In the study, the team leveraged state-of-the-art thermodynamic tools used in global air quality models, with an aim to better understand how reducing the amount of primary sulfate in the atmosphere might affect sub-zero air quality conditions.

The project stems from the 2022 Alaskan Layered Pollution and Chemical Analysis project, or ALPACA, an international project funded by the National Science Foundation, the National Oceanic and Atmospheric Administration and European sources. It is part of an international air quality effort called Pollution in the Arctic: Climate Environment and Societies.

Read the full story in the University of Alaska Fairbanks newsroom.

Phys.org September 9, 2024

Evolution is the process by which a species' genes or physical appearance changes gradually over time. By the early to mid-20th century, scientists realized that evolution can happen much more quickly than ever realized. Several factors can lead to rapid evolution. School of Earth and Atmospheric Sciences Assistant Professor James Stroud explains that "evolution is always occurring." Stroud and other researchers are using nonnative green iguanas as a case study for rapid evolution. The warm-adapted lizards are known to freeze and fall out of trees during Miami's infrequent cold snaps. 

"What we saw is that some die, but some survive — and the ones that survive can actually tolerate colder temperatures than the ones we measured before," Stroud says. "So it suggests that evolution might be happening."

Live Science September 9, 2024

Despite the fact that Antarctica is extraordinarily difficult to get to, astronomers love it and have chosen it as the location for the IceCube Neutrino Observatory. What could possibly make such a remote location so desirable for space science that it’s worth all that trouble? 

In this article, scientists including Georgia Tech's Brandon Pries from the School of Physics explain why the South Pole is such a hotspot for astronomers. The answer? At the South Pole, you can best view neutrons and neutrinos in space. 

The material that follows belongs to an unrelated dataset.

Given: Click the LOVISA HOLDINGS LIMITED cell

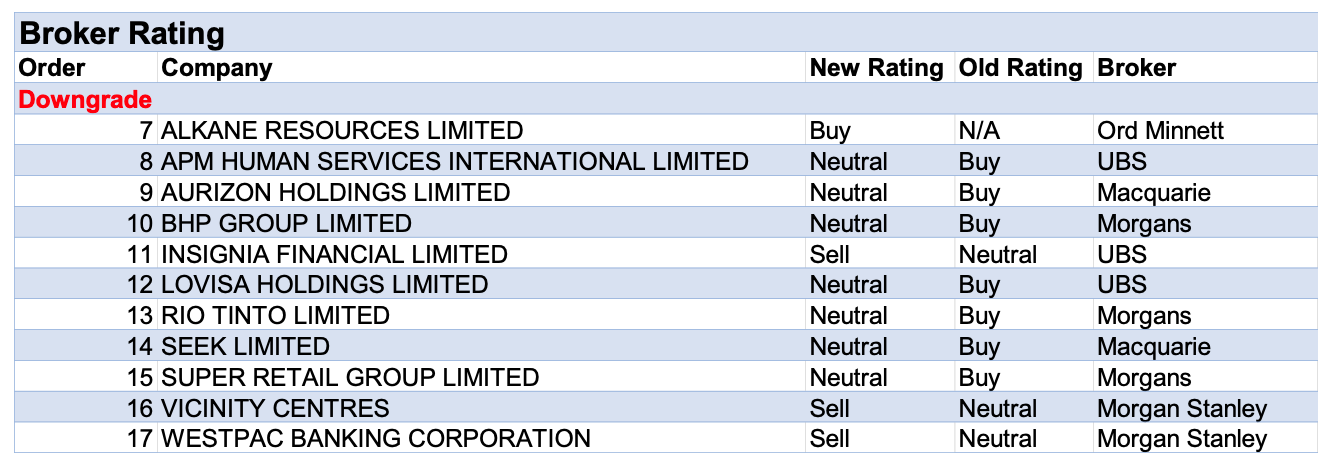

Pries compares the benefits of the South Pole to the North Pole. “The North Pole is more difficult because ice coverage there fluctuates,” explains Pries. “There is a foundation of bedrock underneath Antarctica that serves as a solid base for the IceCube instruments.” This bedrock is also why Antarctica is home to the South Pole Telescope, a radio observatory that helped take the first ever photo of a black hole.